**Work to complete**
Whenever the string "info" turns up in a line below, that line should be copied.

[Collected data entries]
::::::::::
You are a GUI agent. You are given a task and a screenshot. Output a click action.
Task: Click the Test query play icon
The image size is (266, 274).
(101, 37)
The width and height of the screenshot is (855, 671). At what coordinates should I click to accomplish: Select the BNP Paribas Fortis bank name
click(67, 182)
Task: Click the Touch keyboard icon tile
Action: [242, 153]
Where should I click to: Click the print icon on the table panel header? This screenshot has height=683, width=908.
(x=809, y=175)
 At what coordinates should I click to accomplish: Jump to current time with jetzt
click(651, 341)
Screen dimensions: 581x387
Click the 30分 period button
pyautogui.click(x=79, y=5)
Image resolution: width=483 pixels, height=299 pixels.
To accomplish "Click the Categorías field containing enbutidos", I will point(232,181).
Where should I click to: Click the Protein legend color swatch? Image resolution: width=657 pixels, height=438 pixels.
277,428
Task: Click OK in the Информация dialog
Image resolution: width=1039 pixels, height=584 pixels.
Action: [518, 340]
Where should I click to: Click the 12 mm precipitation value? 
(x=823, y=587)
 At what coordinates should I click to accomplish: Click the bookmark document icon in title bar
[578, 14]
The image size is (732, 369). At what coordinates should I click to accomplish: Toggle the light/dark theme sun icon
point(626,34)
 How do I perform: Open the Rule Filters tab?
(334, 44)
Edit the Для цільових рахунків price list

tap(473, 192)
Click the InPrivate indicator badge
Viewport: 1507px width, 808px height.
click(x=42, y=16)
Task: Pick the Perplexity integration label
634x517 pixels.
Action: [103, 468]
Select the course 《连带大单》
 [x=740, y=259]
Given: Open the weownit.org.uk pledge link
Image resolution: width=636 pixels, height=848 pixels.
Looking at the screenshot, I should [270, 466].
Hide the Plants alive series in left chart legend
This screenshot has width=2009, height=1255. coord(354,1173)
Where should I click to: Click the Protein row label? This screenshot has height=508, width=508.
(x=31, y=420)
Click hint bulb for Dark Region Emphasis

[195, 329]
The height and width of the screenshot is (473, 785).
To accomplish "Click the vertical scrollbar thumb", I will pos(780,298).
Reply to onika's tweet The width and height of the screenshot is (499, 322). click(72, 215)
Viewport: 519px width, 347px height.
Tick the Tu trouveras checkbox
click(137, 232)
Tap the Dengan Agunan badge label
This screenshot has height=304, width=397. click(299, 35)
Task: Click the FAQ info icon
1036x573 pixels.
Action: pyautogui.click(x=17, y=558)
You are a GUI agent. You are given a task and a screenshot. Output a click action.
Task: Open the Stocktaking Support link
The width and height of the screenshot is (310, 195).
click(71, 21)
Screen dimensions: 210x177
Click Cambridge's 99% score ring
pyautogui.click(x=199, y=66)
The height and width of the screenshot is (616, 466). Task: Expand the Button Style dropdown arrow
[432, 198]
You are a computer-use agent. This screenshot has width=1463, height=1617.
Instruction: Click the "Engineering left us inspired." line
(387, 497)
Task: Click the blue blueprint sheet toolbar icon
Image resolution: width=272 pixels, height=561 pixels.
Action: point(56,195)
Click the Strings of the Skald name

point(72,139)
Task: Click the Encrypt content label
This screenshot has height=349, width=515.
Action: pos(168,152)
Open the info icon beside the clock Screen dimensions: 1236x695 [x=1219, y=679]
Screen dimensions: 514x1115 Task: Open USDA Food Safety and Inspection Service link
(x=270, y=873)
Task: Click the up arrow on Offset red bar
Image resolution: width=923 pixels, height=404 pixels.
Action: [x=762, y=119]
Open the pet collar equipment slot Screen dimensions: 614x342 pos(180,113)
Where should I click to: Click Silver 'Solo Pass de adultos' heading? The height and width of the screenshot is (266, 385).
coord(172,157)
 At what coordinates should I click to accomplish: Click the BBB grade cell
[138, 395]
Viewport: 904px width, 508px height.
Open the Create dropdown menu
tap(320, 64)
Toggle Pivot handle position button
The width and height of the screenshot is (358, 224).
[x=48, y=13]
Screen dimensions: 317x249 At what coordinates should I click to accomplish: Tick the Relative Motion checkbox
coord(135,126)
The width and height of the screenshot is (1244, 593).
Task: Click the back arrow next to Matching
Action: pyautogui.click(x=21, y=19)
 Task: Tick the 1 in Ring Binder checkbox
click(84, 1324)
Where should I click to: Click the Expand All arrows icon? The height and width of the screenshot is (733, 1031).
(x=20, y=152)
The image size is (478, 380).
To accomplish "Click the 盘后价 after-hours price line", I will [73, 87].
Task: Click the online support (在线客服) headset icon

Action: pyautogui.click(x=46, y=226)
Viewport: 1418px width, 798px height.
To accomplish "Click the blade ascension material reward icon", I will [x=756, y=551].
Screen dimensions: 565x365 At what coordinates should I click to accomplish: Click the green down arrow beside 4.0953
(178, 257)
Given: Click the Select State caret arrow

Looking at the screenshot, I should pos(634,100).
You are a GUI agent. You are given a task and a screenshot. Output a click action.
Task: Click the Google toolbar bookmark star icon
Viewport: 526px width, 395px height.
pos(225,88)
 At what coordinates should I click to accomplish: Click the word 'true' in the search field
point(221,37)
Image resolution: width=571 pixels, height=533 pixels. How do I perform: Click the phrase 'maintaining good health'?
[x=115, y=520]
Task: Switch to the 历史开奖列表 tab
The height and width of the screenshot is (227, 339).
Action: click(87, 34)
::::::::::
**Response**
Task: Click the FAQ info icon
Open the info icon beside the clock Screen dimensions: 1236x695 [x=1219, y=679]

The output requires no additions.